- [Passage to read]:

++++++++

An alternative mechanism did exist, however, in the Code Fragment Manager, which was used to load and dynamically link native PowerPC programs. The PowerPC system call facility, analogous to the A-trap mechanism, was used to interface with the Mac OS nanokernel, which offered few services directly useful to applications.

== Functionality ==
=== Programming interfaces ===
The Toolbox is composed of commonly used functions, but not the most commonly used functions. As a result, it grew into a hodgepodge of different API libraries. The Toolbox encompasses most of the basic functionality which distinguished the Classic Mac OS. Apple's references “Inside Macintosh: Macintosh Toolbox Essentials” and “Inside Macintosh: More Macintosh Toolbox”, similarly vague in scope, also document most of the Toolbox.

=== Use in booting ===
Because much of the Toolbox is implemented in ROM, alongside the computer's firmware, it was convenient to use as a bootloader environment. In conjunction with resources stored on the ROM chip, the Toolbox can turn the screen gray, show a dialog box with the signature "Welcome to Macintosh" greeting, and display the mouse cursor. By using Toolbox to help boot the machine, a rudimentary Mac-like environment can be initialized before ever loading the System suitcase from disk (in fact before ROMs on NuBus cards were executed), which is when the decision to use 24-bit or 32-bit addressing has to be made. (System 7's support for 32-bit addressing requires 32-bit clean ROMs, as older Mac ROMs do not have support for this). The need for diagnostics as in the BIOS resident for IBM PC compatibles' boards is not necessary since the Macintosh has most of its diagnostics in POST and automatically reports errors via the "Sad Mac" codes.

The similarity between the boot-up environment and the actual operating system should not be confused with being identical, however. Although the "Classic Mac OS" boot process is convoluted and largely undocumented, it is not more limited than an IBM PC compatible BIOS. Like a PC's master boot record, a ROM-based Mac reads and executes code from the first blocks ("boot blocks") of the disk partition selected as the boot device. The boot blocks then verify that a suitable rudimentary environment exists, and use it to load the System suitcase. A different operating system with a different file system can boot by simply using its own code in the boot blocks. This system was not used for PowerPC Linux, however, because Open Firmware in New World ROM machines requires a bootloader within an HFS filesystem—a reason having nothing to do with the Toolbox or "old-fashioned" Macs in general. More narrowly, the Startup Disk control panel in the Classic Mac OS and later macOS only allows the user to select a mounted filesystem with very particular constraints.

== Legacy ==
In Mac OS X, the Toolbox is not used at all, though the Classic Environment loads the Toolbox ROM file into its virtual machine. Much of the Toolbox was restructured and implemented as part of Apple's Carbon programming API, allowing programmers familiar with the Toolbox to port their program code more easily to Mac OS X.

++++++++

- [Prompt]:
Answer these from the passage on the Macintosh Toolbox:
(a) What greeting does the dialog box shown during boot carry?
(b) What does the Classic Environment in Mac OS X load into its virtual machine?
(c) What does Open Firmware in New World ROM machines require?
You won't need the lines that follow this passage.

- [Data]:
++++++++

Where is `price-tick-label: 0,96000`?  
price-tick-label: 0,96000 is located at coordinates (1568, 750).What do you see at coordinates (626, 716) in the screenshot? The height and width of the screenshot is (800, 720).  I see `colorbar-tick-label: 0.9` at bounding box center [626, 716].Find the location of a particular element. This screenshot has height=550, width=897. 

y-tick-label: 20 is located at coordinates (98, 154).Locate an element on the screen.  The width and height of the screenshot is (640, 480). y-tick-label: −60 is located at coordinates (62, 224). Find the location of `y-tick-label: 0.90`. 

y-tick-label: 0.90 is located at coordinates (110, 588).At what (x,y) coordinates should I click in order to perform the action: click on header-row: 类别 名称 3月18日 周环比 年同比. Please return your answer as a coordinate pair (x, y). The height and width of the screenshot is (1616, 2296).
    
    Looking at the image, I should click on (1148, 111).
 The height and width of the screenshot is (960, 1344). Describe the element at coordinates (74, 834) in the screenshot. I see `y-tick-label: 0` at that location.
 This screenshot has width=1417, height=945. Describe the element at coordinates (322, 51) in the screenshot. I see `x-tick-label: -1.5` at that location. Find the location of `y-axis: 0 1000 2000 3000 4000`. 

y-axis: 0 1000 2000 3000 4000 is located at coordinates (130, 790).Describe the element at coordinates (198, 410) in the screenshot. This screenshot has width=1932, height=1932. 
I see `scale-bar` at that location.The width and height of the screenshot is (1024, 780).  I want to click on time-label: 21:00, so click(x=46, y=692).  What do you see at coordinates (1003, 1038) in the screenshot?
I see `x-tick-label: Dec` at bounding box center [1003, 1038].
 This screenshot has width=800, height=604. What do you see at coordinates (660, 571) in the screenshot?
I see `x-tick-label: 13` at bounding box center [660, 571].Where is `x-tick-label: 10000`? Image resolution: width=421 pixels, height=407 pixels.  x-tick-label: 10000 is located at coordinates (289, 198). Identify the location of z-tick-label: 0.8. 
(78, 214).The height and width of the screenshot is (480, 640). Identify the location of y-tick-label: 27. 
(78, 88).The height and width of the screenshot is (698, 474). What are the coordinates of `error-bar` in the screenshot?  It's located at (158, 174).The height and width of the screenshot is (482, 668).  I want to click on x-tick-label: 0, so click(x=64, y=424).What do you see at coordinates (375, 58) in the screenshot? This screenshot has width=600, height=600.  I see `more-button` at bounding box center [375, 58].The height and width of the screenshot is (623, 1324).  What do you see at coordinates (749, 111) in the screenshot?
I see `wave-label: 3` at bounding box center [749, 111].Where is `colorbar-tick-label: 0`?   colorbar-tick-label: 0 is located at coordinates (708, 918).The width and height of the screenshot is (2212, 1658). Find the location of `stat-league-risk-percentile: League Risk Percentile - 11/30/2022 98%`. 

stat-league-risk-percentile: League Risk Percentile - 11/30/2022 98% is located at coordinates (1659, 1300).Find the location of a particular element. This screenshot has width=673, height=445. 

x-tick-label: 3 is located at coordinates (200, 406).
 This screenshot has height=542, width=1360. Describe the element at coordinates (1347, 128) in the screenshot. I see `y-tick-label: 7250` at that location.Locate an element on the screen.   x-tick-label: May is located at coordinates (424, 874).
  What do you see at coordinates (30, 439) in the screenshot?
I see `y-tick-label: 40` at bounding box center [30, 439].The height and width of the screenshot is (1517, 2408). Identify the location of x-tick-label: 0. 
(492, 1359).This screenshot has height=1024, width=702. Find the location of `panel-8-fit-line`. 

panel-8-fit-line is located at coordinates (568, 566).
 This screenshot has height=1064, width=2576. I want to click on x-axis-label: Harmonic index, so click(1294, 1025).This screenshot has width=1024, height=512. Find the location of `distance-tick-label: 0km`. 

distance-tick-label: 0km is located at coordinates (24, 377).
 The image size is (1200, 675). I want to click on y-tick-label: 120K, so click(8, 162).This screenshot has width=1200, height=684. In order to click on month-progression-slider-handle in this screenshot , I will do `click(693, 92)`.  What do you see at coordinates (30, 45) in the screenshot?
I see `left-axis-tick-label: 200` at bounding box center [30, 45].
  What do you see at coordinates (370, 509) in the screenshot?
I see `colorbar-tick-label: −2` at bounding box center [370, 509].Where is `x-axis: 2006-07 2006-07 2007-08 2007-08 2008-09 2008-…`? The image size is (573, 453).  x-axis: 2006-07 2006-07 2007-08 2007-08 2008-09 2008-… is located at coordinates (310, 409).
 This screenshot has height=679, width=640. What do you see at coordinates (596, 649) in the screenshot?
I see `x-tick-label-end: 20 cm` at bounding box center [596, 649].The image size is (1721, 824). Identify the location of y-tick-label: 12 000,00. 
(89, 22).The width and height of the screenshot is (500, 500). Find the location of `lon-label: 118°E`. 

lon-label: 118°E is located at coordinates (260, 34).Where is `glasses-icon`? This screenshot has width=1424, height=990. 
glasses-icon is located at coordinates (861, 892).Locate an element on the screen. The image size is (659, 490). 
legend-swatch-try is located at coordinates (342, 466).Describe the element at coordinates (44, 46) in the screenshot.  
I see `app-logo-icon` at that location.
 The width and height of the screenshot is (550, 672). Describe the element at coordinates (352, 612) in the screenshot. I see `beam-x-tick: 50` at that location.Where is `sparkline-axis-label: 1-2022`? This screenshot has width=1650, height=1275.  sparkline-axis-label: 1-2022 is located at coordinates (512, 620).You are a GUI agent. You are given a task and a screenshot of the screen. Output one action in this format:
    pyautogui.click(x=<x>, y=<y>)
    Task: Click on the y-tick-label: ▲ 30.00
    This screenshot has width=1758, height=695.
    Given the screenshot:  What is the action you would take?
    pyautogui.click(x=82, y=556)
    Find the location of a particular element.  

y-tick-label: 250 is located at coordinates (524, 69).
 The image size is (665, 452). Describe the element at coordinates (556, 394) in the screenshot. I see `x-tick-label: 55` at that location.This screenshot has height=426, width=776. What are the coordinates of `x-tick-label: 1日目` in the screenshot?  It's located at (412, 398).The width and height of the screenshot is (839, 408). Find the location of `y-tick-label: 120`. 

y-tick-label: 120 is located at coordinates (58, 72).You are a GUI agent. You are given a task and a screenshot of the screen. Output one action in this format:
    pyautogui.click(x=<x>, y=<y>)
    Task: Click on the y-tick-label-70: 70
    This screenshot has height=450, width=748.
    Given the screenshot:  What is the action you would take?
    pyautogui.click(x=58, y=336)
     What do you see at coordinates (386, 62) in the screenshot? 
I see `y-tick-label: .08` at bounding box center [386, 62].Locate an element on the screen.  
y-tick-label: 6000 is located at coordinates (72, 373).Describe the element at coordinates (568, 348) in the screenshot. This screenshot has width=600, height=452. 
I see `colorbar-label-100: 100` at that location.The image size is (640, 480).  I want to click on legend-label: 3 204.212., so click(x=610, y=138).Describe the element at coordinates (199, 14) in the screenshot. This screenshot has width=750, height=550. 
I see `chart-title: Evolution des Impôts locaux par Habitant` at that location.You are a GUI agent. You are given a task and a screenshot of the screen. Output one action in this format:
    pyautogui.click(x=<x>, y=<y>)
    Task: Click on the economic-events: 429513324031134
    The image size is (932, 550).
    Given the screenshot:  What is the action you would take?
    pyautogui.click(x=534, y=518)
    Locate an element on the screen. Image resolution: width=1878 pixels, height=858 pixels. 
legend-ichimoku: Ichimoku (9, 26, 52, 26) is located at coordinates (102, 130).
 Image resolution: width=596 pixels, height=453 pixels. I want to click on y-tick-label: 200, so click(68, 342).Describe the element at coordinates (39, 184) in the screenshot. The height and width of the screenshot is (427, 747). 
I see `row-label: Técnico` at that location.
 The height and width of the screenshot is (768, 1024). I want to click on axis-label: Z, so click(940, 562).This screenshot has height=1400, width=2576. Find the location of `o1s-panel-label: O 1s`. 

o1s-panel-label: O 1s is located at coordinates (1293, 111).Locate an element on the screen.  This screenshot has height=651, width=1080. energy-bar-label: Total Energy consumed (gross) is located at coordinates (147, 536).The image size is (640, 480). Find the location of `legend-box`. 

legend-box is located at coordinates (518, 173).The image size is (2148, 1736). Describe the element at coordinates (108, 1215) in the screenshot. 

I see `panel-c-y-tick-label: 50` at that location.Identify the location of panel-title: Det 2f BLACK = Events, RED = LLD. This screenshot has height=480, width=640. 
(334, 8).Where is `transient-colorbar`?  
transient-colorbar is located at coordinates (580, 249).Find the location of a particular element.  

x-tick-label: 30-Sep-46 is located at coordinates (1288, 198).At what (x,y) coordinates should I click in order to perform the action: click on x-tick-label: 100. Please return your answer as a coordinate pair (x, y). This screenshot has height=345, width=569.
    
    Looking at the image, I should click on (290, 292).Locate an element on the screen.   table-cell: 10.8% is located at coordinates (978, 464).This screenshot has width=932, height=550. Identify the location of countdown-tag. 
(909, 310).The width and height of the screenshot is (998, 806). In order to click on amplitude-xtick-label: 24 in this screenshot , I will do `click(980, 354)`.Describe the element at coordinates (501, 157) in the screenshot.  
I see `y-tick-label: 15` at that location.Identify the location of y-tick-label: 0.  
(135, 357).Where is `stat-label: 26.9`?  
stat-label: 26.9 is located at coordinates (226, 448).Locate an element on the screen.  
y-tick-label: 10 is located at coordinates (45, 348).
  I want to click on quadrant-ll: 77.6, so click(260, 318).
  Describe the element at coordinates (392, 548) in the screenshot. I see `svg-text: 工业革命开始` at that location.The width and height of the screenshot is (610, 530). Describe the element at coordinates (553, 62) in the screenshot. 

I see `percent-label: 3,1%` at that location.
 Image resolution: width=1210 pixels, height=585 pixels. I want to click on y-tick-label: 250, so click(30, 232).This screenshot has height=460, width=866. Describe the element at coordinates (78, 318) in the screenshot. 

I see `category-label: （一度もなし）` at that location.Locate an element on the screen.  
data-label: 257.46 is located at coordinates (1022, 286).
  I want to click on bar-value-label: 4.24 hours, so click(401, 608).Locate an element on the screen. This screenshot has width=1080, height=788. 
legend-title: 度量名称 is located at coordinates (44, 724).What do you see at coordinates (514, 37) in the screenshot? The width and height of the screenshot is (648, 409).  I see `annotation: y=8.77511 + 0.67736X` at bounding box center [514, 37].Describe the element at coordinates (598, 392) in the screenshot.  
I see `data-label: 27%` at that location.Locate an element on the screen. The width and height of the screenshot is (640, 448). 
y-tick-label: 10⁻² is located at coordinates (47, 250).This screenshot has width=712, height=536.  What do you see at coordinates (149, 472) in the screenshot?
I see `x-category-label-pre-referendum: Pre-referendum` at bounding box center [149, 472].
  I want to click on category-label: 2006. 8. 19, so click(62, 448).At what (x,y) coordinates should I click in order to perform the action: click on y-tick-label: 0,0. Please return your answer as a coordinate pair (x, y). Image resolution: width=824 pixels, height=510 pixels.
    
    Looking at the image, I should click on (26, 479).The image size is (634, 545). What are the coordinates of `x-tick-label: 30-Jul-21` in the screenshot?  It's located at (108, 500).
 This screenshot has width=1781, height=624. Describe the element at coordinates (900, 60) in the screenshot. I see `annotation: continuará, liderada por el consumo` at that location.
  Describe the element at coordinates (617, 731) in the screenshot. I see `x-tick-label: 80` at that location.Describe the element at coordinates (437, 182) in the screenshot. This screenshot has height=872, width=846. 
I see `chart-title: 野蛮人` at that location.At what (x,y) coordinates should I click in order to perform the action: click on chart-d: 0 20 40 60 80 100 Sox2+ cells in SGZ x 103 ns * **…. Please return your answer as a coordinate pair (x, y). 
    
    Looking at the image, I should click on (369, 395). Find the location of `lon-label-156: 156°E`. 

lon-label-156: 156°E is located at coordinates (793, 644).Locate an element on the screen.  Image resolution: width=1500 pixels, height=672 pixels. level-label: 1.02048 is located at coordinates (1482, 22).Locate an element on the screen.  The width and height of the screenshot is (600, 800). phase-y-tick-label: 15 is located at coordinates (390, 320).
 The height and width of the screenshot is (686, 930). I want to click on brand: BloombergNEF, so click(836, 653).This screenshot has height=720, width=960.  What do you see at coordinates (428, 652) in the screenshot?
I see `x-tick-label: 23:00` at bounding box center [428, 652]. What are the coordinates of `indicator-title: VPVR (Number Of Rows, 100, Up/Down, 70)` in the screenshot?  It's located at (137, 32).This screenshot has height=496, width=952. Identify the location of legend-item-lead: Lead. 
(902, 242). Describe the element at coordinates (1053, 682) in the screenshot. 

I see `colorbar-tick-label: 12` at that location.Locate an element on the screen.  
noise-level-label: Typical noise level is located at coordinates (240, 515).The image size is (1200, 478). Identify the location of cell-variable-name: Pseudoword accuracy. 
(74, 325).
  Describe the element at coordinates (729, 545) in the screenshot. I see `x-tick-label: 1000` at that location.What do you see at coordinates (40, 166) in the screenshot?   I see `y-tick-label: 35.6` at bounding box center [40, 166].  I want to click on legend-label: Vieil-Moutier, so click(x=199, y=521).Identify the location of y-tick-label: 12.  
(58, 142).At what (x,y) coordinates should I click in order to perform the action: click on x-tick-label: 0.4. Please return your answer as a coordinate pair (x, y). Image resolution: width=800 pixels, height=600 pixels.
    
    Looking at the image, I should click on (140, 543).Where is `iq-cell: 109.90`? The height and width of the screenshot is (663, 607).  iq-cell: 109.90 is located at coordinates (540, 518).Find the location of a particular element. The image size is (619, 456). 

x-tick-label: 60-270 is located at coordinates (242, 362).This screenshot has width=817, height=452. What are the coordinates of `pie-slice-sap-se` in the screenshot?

++++++++

- [Answer space]:
(a) "Welcome to Macintosh"
(b) The Toolbox ROM file
(c) A bootloader within an HFS filesystem